Selected text ->
Fisher won the Outstanding Art Student Award, and UMA purchased her portrait of her middle daughter to hang in the Katz Library.
Adriana Love, of South China, got to study cermaics in Jingdezhen, China, and created a series of porcelain pieces by combining Eastern and Western techniques
Love has a deep concern for environmental conservation, and she took the shape of her pieces from her study of the movement of water, particularly in the ocean. They’re glazed in hues of blue and green.
“I tried to really capture the essence of water and the life that it contains through this body of work,” she said.
Jeffrey Chapman, 41, of Augusta, described his photographs as an evolution from the work he has more typically done in drawing and printmaking media, which involves close attention to line.
Chapman was captivated by the curling, twisting shapes of incense smoke. His final project is an array of square, unframed photographs in which the smoke tendrils flow abstractly from one picture to the next.
“I felt I could really pull out the lines I wanted,” he said. “They started connecting together, and it became this large installation.”
Chapman said the images are playful, and he returns to them sometimes when he’s stuck on a drawing, drawing inspiration from the forms in the smoke.
The Danforth Gallery is open 9 a.m. to 5 p.m. on Mondays through Wednesdays and from 9 a.m. to 1 p.m. on Thursdays and Fridays.

Given material ->
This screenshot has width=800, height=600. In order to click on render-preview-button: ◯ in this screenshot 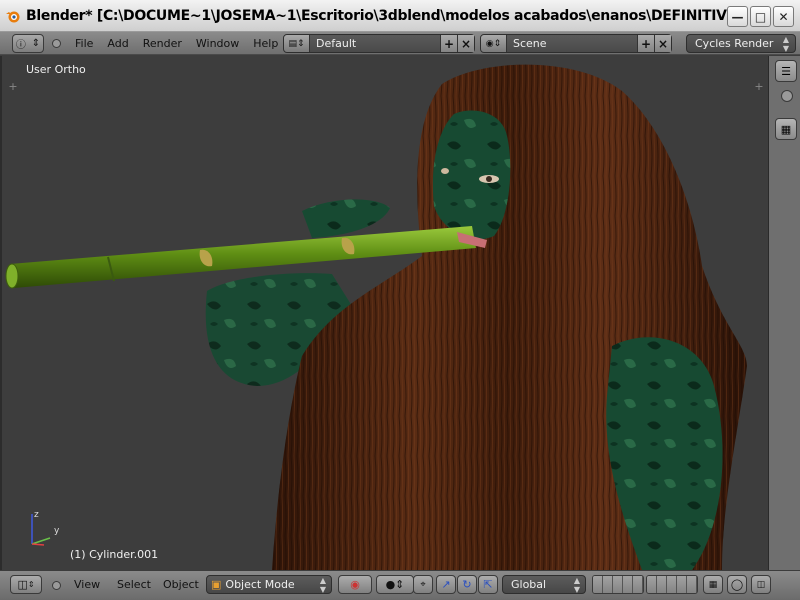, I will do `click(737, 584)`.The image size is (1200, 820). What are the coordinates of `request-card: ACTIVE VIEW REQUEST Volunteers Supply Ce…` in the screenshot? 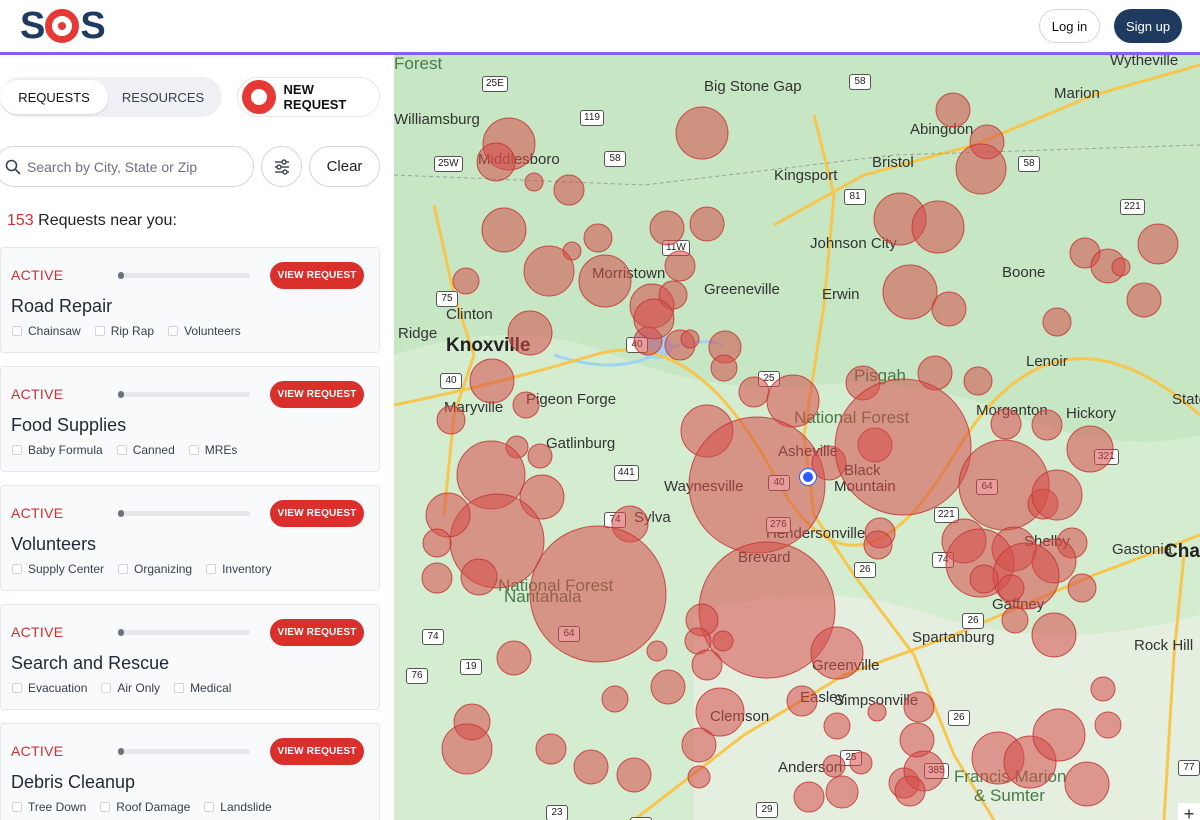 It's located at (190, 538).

Exercise tasks ->
**A)** In the article about the student art show, why does Chapman sometimes go back to his smoke photographs? Answer in one to three sentences.
**B)** According to the article about the student art show, what are the Danforth Gallery's hours on Thursdays?

Answers to this exercise ->
**A)** Chapman goes back to the smoke photographs when he's stuck on a drawing. The forms in the smoke give him inspiration.

**B)** From 9 a.m. to 1 p.m.